Tytułowe słowo nie jest tu zabarwione politycznie. Ale jest to też pewien znak czasów, który nabiera dziś politycznego znaczenia. Ostatnio słowo to stało się modne. Słownik języka polskiego określa je jako wulgaryzm. Nie da się więc powiedzieć do kogoś pieszczotliwie
i z sympatią „wypierda…”. Jest z założenia nacechowane bardzo negatywnie.
Chociaż… w pewnych okolicznościach, jest też jak poklepanie po plecach, albo motywacja do działania. Przychodzi kumpel na imprezę i oznajmia, że przyniósł małą małpkę. Wtedy wręcz uzasadnionym wydaje się stwierdzenie – „wypierda… po coś większego”. W tym wypadku nie będzie to miało wydźwięku negatywnego, a wręcz przeciwnie, prawdopodobnie z utęsknieniem będzie się wyczekiwać takiego „wypierdolo..go” posłańca.
Kiedyś protestowało się mniej wulgarnie. Hasła w stylu „precz z komuną” wydają się prawie zaproszeniem do tańca, w porównaniu do wypierdala…
To wolny kraj i każdy może sobie wykrzykiwać, co mu ślina na język przyniesie. Gorzej, gdy słowa nie są jedyną formą ekspresji. Gorzej, gdy są to kamienie. Takie, jakie latały 11 listopada.
Narodowe Święto Niepodległości jest dniem szczególnym. Szczególnie też było obchodzone w tym roku. Bo prawie w ogóle. Kojarzy się z flagą, z hymnem odśpiewanym, z czymś, z czego możemy być dumni.
Tymczasem niektórzy wykorzystują ten dzień do… rzucania kamieniami w policjantów. Nie rozumiem tego. Nie jestem w stanie pojąć, jakież to „partriotyczne” przesłanki każą jednemu Polakowi rzucać kamieniami w kierunku drugiego Polaka.

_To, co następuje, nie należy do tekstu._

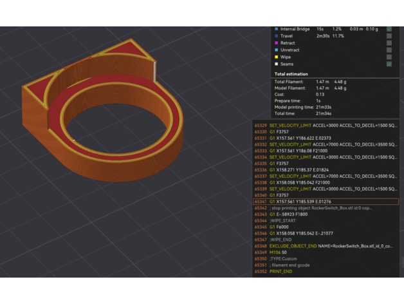Image resolution: width=404 pixels, height=304 pixels.
Task: Click the magenta Retract color swatch
Action: (x=276, y=43)
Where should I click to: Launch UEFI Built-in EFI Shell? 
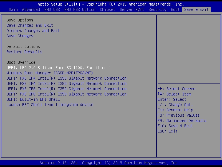[33, 99]

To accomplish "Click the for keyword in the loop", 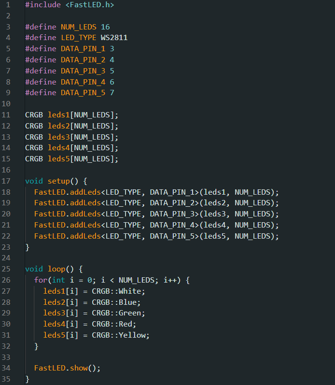I will [x=41, y=280].

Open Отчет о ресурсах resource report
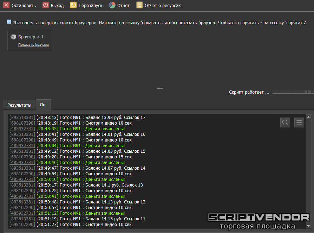click(139, 5)
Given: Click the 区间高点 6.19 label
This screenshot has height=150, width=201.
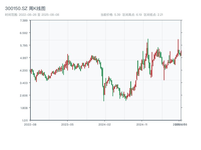Looking at the screenshot, I should [132, 15].
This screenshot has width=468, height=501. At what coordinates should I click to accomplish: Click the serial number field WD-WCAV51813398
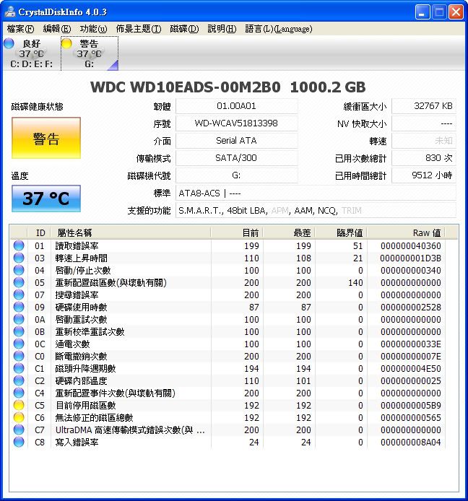click(236, 123)
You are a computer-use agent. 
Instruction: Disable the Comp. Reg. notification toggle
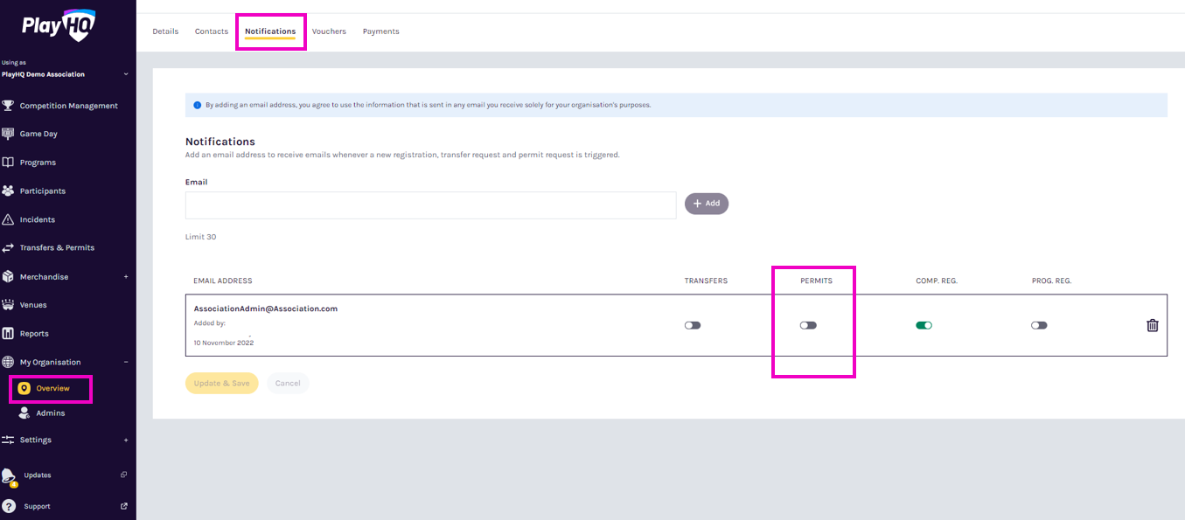tap(924, 325)
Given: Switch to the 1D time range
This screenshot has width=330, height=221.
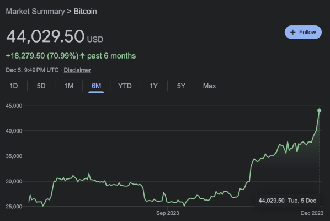Looking at the screenshot, I should point(13,86).
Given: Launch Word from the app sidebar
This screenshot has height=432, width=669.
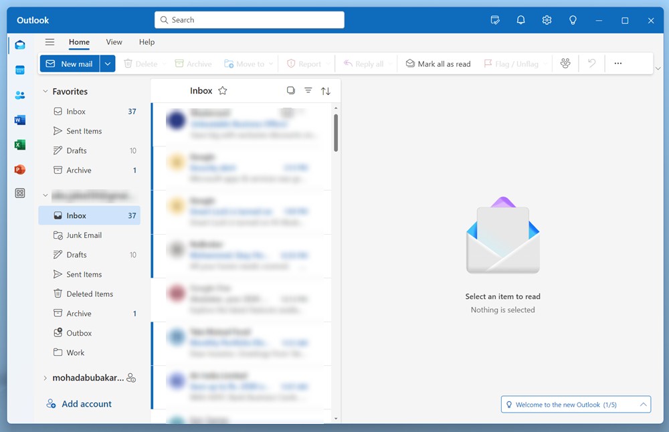Looking at the screenshot, I should (x=20, y=120).
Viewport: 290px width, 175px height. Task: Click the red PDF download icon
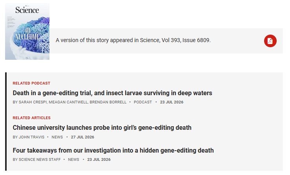tap(270, 41)
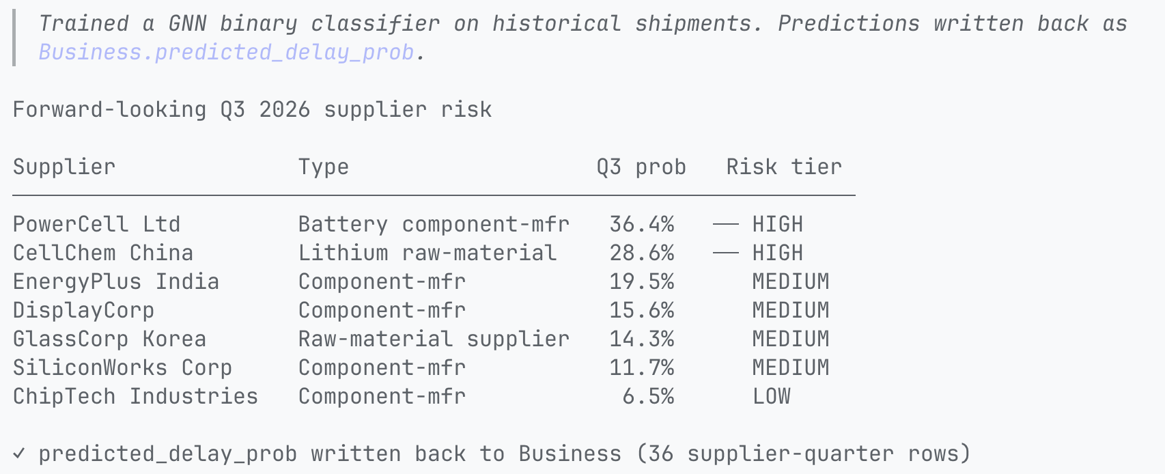Click the DisplayCorp supplier entry
The height and width of the screenshot is (474, 1165).
pyautogui.click(x=83, y=311)
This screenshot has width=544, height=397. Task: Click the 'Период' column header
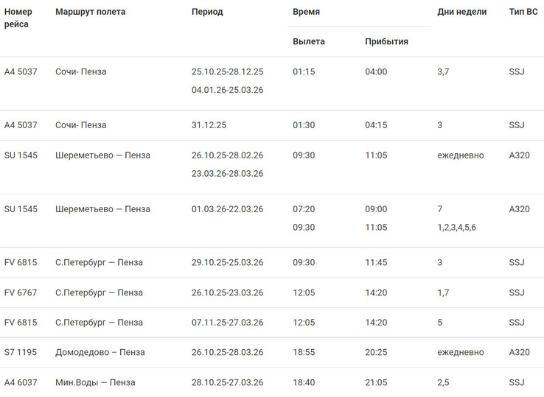pos(207,12)
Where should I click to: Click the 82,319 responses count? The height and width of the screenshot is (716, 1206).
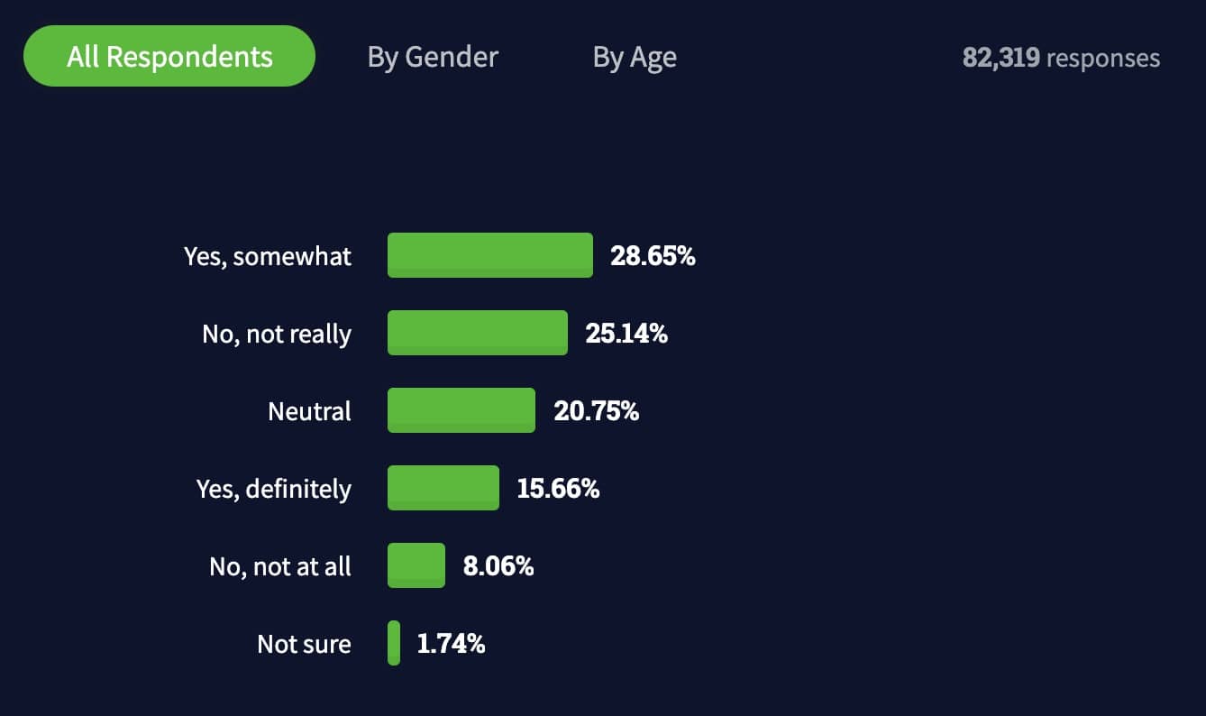(1061, 58)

Chyba nie da się tego zakwalifikować inaczej, niż wybryk chuligański. Bo cóż innego miałoby to być? A swoją drogą… Uważam, że policja powinna reagować bardziej stanowczo. Bo wszystko „fajnie”, taka akcja, rzucamy kamieniami w policjantów… Do czasu. Każdy może potrzebować pomocy policjanta. Złodzieje i mordercy byli zawsze i zawsze będą. Wtedy to policjant jest ok? Gdy znajdzie skradziony rower, albo samochód. Gdy uratuje kogoś znajomego przed śmiercią. Gdy rozstrzygnie na drodze spór, kto był sprawcą wypadku? Wtedy jest ok? Ale w Święto Niepodległości kamieniami można rzucać?
Wyobrażacie sobie taką rozmowę ojca z synem…
– Arturku, dziś Święto Niepodległości.
– A co to znaczy tatusiu?
– Jak to co, synku? Idziemy na miasto dumnie porzucać sobie kamieniami w innych ludzi…
No dobra, wszędzie mogą się trafić czarne owce. Ale tak generalnie, z premedytacją atakować wszystkich? Przecież to głupie. Rzucę więc staromodnym hasłem – precz z głupotą.
A przy okazji, precz w kretyństwami w stylu, że wirus to ściema. Nie mogę tego słuchać. Dlaczego? Otóż, kolejni moi znajomi załapali się na „covidową ściemę”. Ale wcale nie są szczęśliwi z tego powodu. Choć przechorowują to w domu, męczy ich bardzo duszący kaszel. Nic przyjemnego, z tego co usłyszałem. To są relacje z naszego podwórka, nie z odległych Chin, Włoch, czy innych miejsc na świecie, które jakby nas nie dotyczą. To się dzieje tu i teraz.
I co jeszcze na naszym podwórku? Otóż, są coraz większe braki personelu medycznego. Nawet jak się ktoś nie zarazi w szpitalu, to może równie dobrze od członka rodziny. Tak też się dzieje. A jak się ktoś kwalifikuje do covidowego szpitala, to czasem nie ma wolnych miejsc. I trzeba czekać. Więc precz z wygadywaniem takich głupot.